Effect of inhibitors of DNMTs and HDACs on TGF-βimpairment of glucocorticoid-inducible gene expression. Effect of DNA methyltransferase (DNMT) inhibitor 5-aza-2′-deoxycytidine and HDAC inhibitor trichostatin A on TGF-β impairment of glucocorticoid-inducible gene expression. BEAS-2B cells were incubated with inhibitors for 30 min prior to treatment with TGF-β (40 pM) for 24 h before stimulation by dexamethasone (30 nM) for 4 h after which RNA was extracted and analysed by qRT-PCR. Gene expression is expressed as fold change from control. Data are presented as mean and SEM for n = 3-4 independent experiments *P < 0.001.

Discussion

In this study, we have sought to ascertain the precise molecular mechanisms through which TGF-β impairs glucocorticoid action in epithelial cells. In order to successfully do this, it is necessary to first have a thorough understanding of the scope of impairment of glucocorticoid function. This study demonstrated that whilst TGF-β has a profound inhibitory effect on glucocorticoid transactivation, transrepressional mechanisms appear to remain intact. Since it is commonly accepted that glucocorticoids produce the majority of their anti-inflammatory effects through the repression of pro-inflammatory pathways [27], one might question whether the impairment of GC transactivation by TGF-β is a therapeutically relevant problem.
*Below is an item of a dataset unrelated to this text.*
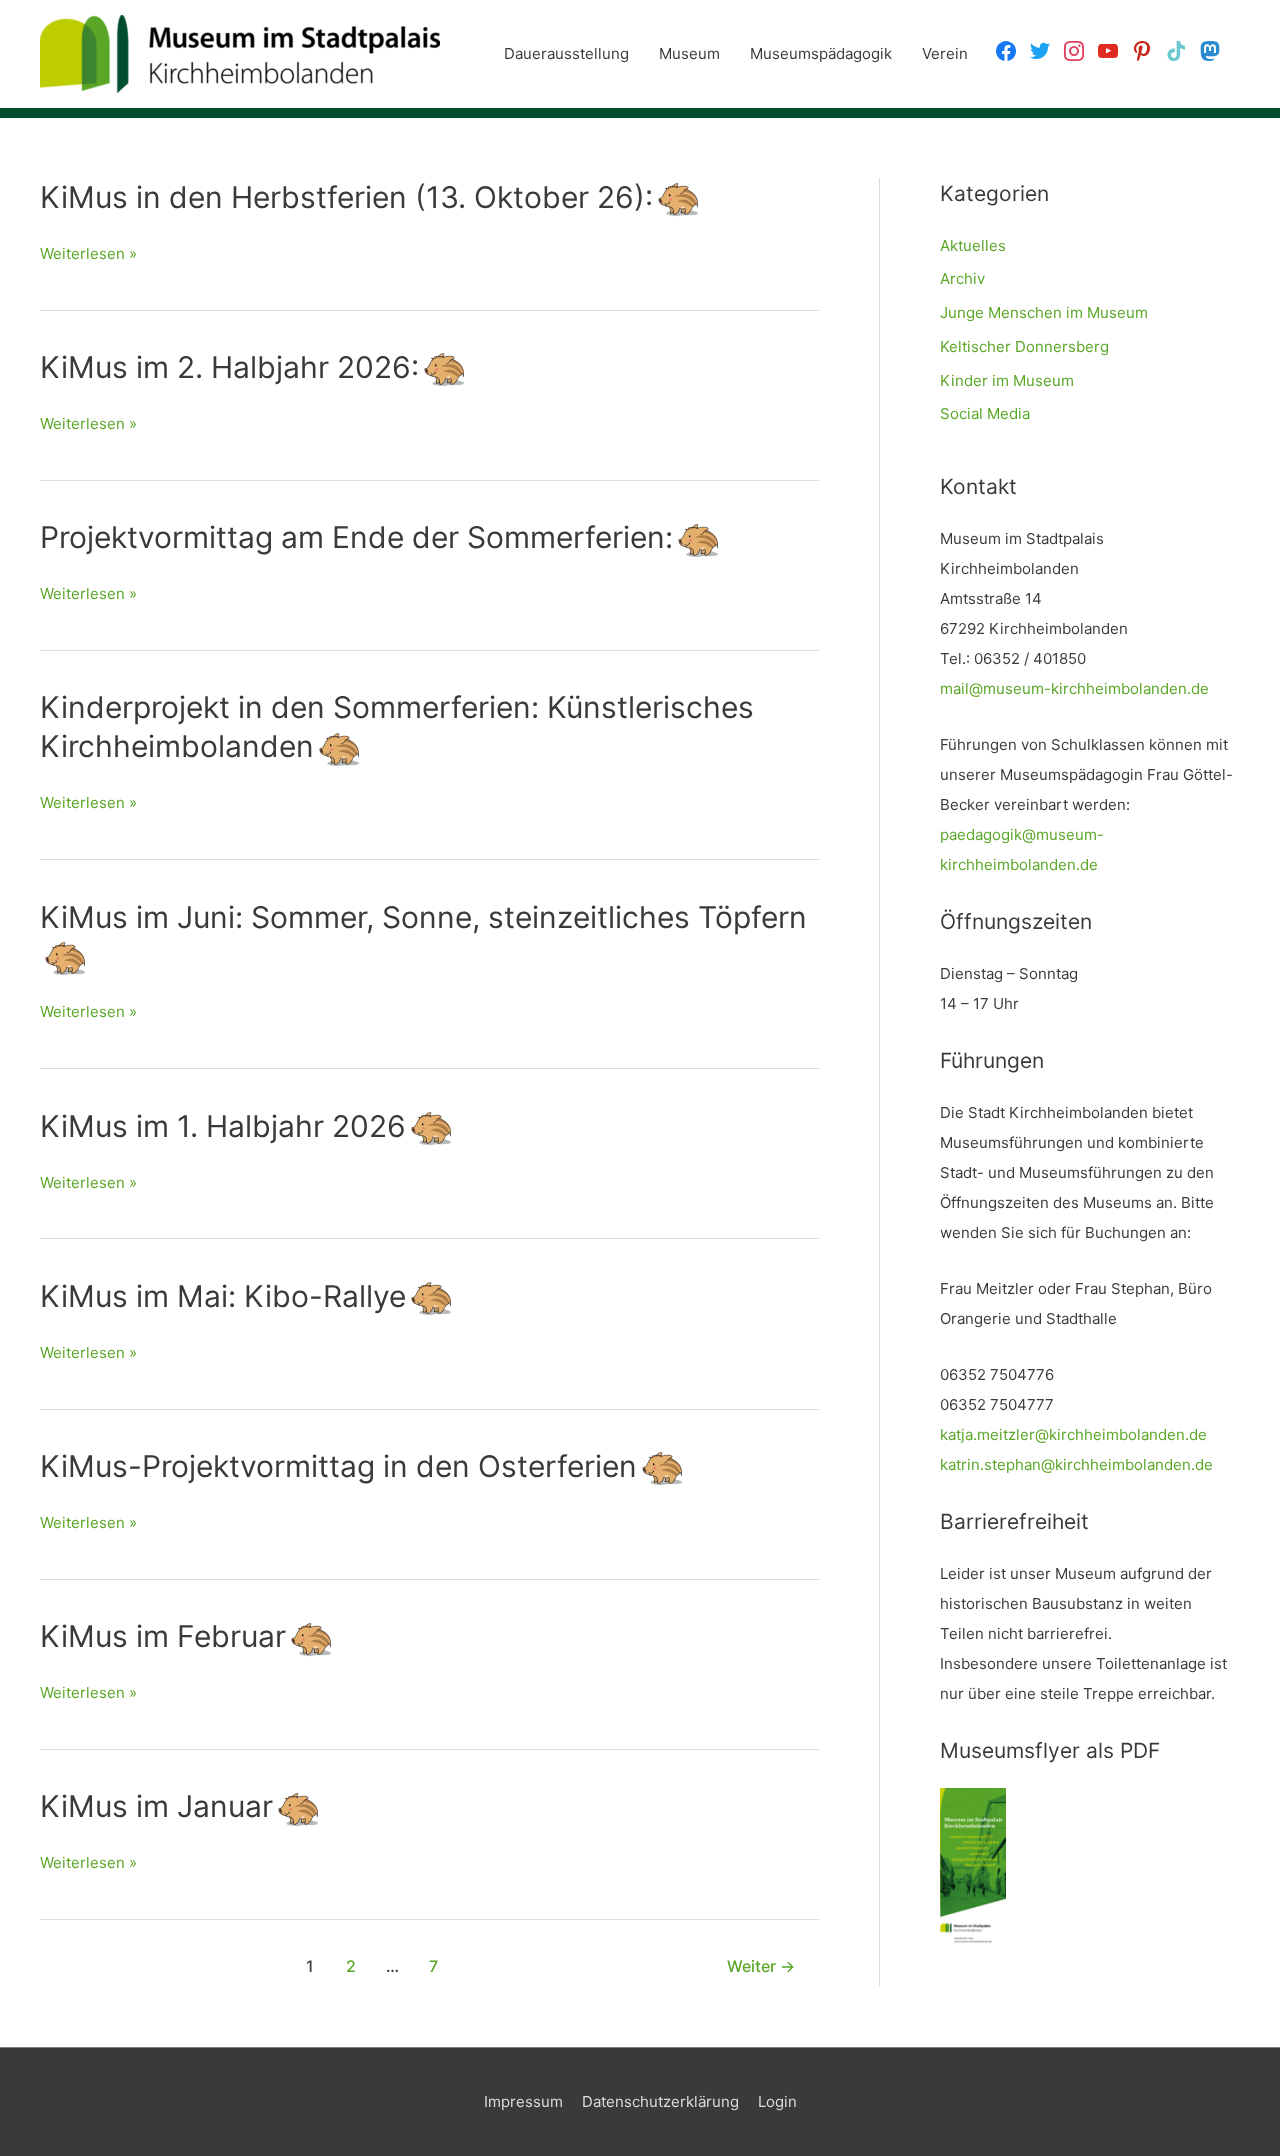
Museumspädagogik (821, 53)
One might even contend that TGF-β impairment of GC transactivation might be beneficial to the treatment of patients, since the multitude of side-effects from GC treatment [28] have been commonly thought to occur through transactivation mechanisms [29]. These dogmas, however, have never been universally accepted, and it is increasingly accepted that transactivational induction of anti-inflammatory genes such as Annexin 1, GILZ and MKP-1 are key to the anti-inflammatory actions of glucocorticoids [30,31]. Moreover, it has recently been reported that side effects of glucocorticoids are closely associated with transrepression of nGRE-containing genes, rather than transactivation of pGRE-containing genes [32]. We contend, therefore, that transactivation is an important anti-inflammatory mechanism of glucocorticoids, and the very potent effect of TGF-β to completely suppress GRE activity, and markedly impair GC-inducible gene expression, is likely to contribute to glucocorticoid resistance observed in clinical settings.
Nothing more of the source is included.